## Directions
The entries below hold a line with "Relationships (298, 819)" and a line with "Free AI Assistants (260, 28)". Return those lines and all that lie between them, exactly and only.

[Collected data entries]

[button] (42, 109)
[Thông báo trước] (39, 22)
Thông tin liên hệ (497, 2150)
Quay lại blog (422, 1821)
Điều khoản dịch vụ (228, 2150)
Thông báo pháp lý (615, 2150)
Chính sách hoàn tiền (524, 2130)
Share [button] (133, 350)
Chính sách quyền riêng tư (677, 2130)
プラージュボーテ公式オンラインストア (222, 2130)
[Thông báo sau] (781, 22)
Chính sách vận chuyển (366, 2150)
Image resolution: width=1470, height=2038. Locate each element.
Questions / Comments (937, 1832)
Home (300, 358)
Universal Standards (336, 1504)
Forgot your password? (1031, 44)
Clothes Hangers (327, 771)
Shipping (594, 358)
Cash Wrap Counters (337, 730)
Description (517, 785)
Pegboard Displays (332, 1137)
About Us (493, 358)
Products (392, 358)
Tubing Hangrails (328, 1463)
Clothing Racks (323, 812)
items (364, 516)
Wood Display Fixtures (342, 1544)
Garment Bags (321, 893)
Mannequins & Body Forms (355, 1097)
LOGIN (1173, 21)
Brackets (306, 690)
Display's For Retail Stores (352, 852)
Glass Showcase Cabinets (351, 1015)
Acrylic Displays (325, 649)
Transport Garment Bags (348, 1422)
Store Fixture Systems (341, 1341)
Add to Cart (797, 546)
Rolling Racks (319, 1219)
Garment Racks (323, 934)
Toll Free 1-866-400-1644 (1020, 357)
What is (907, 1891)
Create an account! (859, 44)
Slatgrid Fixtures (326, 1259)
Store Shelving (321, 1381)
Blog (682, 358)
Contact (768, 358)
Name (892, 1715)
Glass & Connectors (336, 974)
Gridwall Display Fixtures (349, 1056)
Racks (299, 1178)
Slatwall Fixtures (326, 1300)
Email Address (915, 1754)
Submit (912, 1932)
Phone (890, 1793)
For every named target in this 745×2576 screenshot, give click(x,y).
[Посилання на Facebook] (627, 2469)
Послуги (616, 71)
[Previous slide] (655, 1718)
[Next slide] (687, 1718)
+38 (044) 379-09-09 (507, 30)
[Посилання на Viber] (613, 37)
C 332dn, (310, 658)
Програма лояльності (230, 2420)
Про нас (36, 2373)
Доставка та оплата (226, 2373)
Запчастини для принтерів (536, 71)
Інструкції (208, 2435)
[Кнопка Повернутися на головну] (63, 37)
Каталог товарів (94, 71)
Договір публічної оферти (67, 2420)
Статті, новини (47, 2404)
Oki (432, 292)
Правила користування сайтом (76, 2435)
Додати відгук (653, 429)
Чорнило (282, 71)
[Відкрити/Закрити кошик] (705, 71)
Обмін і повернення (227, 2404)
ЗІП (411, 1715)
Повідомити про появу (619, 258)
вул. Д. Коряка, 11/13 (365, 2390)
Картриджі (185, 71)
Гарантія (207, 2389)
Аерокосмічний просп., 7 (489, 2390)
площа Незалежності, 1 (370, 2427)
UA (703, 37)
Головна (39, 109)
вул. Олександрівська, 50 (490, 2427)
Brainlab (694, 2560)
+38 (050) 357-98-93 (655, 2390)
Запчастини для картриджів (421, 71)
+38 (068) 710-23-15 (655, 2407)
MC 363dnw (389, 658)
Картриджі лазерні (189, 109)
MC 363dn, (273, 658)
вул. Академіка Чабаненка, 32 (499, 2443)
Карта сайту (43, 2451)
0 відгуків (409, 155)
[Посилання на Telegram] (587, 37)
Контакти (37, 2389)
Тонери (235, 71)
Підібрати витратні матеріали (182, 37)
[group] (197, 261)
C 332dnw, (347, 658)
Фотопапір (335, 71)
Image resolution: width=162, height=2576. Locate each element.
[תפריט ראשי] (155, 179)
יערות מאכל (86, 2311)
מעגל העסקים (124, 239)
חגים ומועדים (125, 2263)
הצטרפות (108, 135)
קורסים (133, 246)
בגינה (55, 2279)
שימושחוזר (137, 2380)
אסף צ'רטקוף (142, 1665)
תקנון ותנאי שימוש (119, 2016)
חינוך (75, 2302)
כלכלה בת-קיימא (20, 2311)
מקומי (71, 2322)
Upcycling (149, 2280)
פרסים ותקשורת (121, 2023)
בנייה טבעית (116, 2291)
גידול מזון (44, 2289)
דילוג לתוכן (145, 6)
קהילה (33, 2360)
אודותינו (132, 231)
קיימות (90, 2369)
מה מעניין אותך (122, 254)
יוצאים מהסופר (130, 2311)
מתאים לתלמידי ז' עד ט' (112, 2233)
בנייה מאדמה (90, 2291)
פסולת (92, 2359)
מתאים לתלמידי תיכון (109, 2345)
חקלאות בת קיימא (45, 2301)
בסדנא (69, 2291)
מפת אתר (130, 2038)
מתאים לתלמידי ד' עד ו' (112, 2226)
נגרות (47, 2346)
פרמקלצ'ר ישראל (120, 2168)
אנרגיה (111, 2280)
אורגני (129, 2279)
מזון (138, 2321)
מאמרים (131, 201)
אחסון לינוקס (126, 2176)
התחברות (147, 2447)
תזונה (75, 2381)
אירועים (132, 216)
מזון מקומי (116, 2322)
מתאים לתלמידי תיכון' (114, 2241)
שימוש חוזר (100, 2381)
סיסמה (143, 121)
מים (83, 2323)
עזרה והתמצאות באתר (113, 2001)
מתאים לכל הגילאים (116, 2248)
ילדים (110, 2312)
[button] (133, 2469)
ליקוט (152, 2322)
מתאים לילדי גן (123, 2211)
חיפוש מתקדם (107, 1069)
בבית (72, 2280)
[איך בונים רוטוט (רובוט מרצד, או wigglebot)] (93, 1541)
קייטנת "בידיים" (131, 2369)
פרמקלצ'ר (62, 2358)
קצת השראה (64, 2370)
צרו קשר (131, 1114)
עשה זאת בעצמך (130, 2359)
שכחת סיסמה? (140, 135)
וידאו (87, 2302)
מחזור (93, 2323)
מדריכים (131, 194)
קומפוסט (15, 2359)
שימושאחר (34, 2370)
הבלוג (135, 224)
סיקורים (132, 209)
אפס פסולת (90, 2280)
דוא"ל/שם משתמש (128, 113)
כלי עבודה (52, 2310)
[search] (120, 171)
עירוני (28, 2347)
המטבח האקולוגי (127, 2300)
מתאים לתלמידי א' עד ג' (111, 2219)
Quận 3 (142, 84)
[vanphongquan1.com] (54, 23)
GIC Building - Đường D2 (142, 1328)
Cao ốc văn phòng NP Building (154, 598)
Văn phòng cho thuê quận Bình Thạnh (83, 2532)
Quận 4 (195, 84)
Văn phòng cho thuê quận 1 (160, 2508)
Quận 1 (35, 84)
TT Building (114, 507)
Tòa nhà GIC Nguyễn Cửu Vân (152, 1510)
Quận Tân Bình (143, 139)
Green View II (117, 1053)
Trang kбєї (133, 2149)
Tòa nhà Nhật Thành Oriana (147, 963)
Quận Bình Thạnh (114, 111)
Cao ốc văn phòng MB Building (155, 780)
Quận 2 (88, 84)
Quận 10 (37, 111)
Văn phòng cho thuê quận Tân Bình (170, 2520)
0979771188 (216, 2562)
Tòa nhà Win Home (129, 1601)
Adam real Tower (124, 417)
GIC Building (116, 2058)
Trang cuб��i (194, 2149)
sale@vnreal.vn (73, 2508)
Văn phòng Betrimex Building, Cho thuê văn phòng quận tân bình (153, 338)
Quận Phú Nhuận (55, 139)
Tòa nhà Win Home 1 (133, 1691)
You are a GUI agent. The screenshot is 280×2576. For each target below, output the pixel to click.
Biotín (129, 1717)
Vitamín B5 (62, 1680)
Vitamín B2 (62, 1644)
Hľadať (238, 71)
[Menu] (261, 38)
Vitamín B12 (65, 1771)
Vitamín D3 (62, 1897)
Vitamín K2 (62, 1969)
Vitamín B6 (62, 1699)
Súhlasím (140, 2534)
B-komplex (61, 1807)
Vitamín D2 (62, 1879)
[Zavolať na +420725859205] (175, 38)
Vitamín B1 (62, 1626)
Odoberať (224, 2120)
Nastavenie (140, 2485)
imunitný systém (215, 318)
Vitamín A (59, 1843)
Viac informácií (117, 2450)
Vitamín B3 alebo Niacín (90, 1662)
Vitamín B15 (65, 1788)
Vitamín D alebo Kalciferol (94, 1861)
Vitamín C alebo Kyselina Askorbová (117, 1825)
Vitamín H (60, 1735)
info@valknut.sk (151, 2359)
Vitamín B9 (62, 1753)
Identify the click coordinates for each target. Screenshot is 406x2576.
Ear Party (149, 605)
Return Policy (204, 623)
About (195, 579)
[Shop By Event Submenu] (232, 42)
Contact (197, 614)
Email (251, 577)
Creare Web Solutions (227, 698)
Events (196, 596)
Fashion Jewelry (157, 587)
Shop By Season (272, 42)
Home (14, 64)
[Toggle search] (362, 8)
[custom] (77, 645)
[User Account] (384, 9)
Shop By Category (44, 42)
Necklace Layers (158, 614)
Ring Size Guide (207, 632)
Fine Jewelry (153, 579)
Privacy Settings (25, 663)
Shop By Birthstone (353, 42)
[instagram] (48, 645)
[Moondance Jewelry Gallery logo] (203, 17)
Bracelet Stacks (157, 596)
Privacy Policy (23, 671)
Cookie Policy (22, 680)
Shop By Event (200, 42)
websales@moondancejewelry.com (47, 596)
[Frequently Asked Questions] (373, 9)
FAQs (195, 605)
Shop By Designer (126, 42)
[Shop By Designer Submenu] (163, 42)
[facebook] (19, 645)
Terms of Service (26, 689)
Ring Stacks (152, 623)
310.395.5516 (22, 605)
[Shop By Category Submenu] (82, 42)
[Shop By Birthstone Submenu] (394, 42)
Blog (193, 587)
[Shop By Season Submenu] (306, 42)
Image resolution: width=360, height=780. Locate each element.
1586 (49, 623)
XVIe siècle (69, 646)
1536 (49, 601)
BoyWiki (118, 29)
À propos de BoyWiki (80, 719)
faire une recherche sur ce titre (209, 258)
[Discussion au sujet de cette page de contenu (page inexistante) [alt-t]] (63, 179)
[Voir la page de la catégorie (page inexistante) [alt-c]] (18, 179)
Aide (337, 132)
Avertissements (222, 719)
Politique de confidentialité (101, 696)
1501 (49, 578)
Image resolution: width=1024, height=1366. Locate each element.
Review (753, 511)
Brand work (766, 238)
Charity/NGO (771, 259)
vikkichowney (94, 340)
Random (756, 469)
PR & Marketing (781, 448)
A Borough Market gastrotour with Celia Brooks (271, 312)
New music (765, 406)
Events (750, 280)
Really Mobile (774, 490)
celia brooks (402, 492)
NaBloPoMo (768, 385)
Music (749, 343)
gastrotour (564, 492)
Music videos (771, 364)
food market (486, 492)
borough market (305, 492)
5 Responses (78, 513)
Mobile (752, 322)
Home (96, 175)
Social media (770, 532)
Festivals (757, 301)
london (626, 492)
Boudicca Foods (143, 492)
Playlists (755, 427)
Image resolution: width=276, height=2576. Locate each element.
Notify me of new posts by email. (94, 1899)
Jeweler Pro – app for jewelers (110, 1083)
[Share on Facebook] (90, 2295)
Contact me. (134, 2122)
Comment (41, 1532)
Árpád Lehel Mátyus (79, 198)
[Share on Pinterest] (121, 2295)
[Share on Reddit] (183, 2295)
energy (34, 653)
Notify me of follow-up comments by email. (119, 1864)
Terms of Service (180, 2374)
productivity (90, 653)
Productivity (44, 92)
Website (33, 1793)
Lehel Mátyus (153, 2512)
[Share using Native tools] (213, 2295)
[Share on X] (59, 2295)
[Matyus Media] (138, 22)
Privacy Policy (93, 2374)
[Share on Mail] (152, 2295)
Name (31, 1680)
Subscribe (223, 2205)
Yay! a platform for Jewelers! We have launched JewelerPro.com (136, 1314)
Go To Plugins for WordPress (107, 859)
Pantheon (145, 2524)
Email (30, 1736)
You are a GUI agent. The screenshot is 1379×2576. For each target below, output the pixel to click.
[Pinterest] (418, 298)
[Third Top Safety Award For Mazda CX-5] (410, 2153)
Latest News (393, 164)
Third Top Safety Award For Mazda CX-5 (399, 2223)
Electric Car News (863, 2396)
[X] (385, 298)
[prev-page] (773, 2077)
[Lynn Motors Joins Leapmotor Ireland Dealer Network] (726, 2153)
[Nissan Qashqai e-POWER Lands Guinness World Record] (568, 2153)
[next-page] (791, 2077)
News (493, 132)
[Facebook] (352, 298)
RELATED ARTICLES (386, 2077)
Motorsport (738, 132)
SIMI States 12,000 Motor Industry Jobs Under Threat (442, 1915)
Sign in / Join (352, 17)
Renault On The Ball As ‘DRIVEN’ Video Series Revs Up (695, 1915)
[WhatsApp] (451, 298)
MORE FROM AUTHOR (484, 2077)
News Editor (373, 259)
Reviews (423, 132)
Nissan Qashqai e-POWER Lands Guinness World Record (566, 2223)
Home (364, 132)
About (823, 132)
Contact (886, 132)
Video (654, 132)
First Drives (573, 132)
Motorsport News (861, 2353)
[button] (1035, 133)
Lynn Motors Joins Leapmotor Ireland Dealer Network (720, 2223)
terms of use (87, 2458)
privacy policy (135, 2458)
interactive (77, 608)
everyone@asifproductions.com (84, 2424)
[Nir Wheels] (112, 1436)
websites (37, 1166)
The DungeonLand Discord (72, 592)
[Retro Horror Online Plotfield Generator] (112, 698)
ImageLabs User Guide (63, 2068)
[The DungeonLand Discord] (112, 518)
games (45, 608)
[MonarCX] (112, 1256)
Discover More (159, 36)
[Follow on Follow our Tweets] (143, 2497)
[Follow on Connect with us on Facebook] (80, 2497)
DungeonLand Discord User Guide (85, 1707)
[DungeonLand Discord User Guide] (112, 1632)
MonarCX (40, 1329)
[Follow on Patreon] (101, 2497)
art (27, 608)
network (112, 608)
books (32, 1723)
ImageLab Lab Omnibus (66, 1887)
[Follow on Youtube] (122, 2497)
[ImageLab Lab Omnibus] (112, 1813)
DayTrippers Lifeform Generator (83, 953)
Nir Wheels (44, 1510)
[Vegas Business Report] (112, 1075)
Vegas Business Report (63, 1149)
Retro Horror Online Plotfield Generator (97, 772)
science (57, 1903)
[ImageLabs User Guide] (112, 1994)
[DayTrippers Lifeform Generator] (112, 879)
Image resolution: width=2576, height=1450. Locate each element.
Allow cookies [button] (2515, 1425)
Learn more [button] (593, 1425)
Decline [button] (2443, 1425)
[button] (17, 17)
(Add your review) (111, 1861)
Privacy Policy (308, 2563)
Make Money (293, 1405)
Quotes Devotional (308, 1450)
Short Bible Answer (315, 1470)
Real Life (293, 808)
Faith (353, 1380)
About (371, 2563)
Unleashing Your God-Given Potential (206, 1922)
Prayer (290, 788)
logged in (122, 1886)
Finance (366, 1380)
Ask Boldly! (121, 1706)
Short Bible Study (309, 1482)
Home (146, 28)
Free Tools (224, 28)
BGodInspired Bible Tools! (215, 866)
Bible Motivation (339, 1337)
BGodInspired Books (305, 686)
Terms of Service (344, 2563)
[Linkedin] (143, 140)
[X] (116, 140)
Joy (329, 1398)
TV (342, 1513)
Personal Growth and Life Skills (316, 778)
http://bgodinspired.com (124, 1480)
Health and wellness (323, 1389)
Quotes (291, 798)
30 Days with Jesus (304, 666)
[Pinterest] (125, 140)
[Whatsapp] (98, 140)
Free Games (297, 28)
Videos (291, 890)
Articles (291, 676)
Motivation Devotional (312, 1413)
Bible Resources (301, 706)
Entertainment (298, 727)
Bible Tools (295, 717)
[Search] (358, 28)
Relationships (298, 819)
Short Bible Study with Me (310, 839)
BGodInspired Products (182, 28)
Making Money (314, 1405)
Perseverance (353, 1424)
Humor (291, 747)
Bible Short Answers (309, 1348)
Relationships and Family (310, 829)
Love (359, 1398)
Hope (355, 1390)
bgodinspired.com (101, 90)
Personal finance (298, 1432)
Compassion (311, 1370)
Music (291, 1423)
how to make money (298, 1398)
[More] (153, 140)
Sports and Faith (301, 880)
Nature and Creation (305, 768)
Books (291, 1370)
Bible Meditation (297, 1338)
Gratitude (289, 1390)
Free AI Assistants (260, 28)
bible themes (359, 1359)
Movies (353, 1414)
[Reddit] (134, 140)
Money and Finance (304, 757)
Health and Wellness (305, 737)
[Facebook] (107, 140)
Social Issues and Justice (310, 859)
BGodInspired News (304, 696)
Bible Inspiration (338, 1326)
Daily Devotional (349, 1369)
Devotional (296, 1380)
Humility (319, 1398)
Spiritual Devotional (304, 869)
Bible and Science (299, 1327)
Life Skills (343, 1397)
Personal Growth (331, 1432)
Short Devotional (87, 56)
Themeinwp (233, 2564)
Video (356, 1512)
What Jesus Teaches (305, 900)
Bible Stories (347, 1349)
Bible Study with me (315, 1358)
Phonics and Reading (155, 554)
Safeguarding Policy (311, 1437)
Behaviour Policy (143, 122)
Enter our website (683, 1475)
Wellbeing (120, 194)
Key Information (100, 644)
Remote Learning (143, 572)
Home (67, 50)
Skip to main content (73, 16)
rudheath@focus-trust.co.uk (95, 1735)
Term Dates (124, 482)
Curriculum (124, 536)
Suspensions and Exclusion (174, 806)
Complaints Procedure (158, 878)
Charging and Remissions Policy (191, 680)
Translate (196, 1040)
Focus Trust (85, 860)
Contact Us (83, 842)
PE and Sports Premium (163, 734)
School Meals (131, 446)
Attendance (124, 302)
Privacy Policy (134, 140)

## Task output
Relationships (298, 819)
Short Bible Study with Me (310, 839)
BGodInspired Products (182, 28)
Making Money (314, 1405)
Perseverance (353, 1424)
Humor (291, 747)
Bible Short Answers (309, 1348)
Relationships and Family (310, 829)
Love (359, 1398)
Hope (355, 1390)
bgodinspired.com (101, 90)
Personal finance (298, 1432)
Compassion (311, 1370)
Music (291, 1423)
how to make money (298, 1398)
[More] (153, 140)
Sports and Faith (301, 880)
Nature and Creation (305, 768)
Books (291, 1370)
Bible Meditation (297, 1338)
Gratitude (289, 1390)
Free AI Assistants (260, 28)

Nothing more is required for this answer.